• _TASK TO CARRY OUT_
Return the lines below exactly, please, from the one containing "This screenshot has height=173, width=239." through the last one, both included, and leave out any pictures.

-------- PROVIDED DATA --------

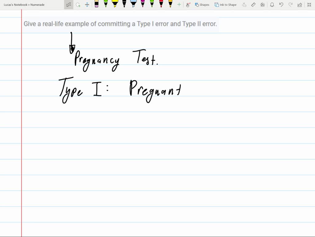Choose the magenta pen
This screenshot has height=237, width=315.
click(142, 4)
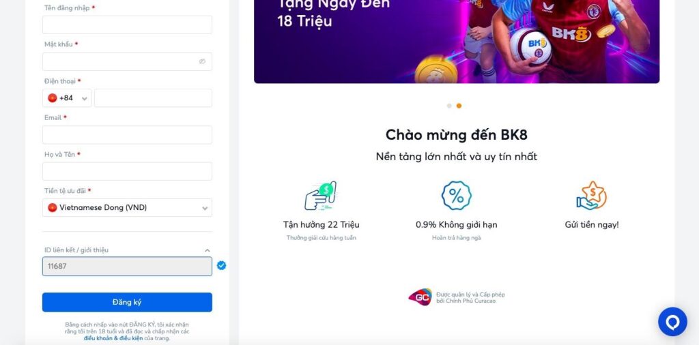Image resolution: width=699 pixels, height=345 pixels.
Task: Click the Tận hưởng 22 Triệu cash hand icon
Action: pos(321,196)
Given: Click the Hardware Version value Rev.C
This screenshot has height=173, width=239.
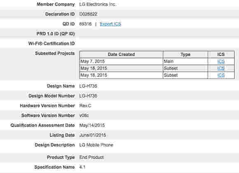Looking at the screenshot, I should 85,106.
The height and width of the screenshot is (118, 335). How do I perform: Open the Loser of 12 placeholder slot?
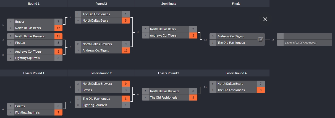[x=305, y=43]
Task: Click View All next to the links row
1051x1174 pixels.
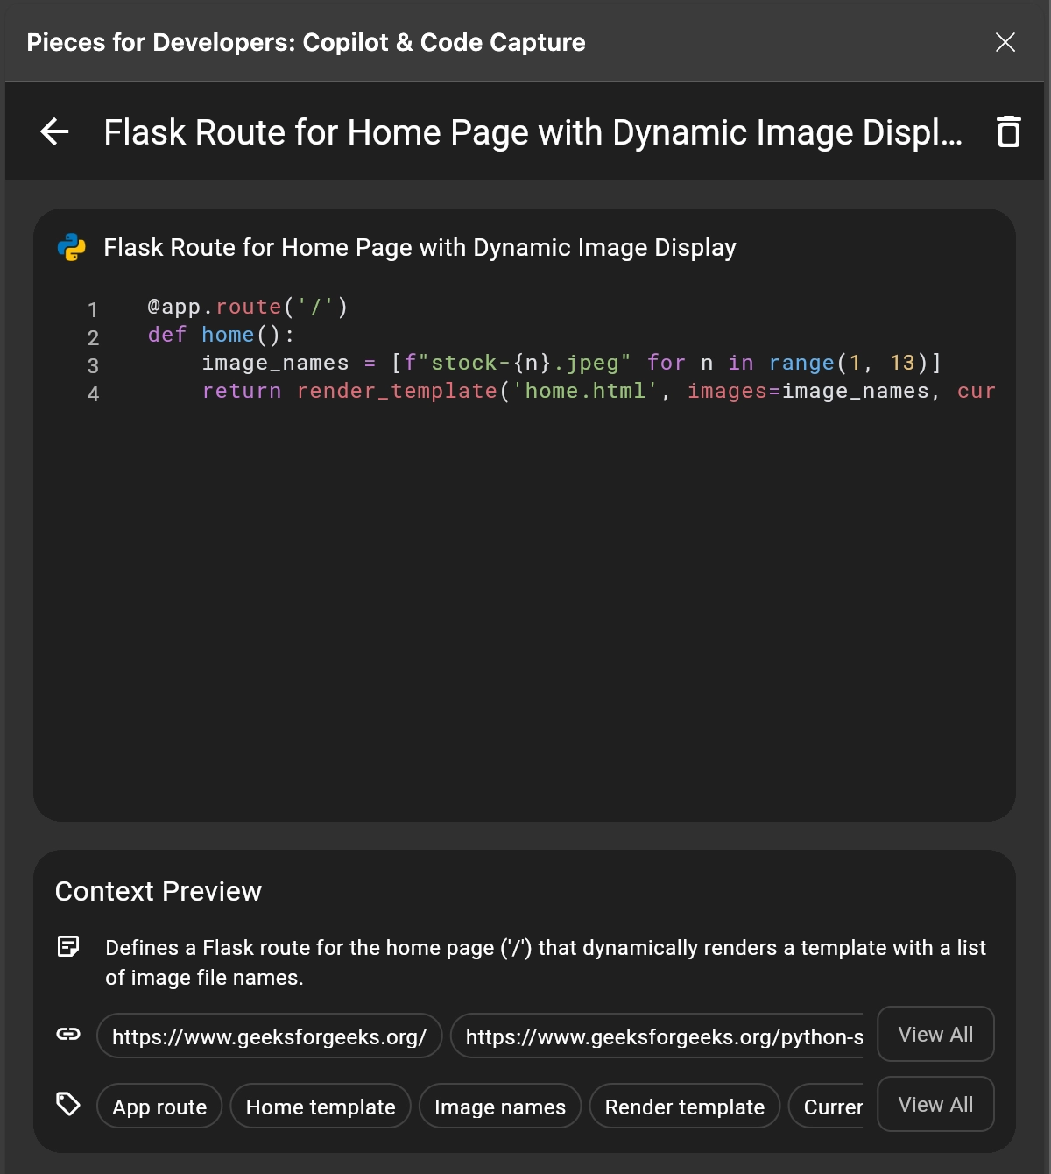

--------

• _RESULT OF THIS TASK_
This screenshot has height=173, width=239.
Looking at the screenshot, I should 85,106.
The height and width of the screenshot is (118, 335). How do I perform: Open the Loser of 12 placeholder slot?
[x=305, y=43]
Task: Click View All next to the links row
1051x1174 pixels.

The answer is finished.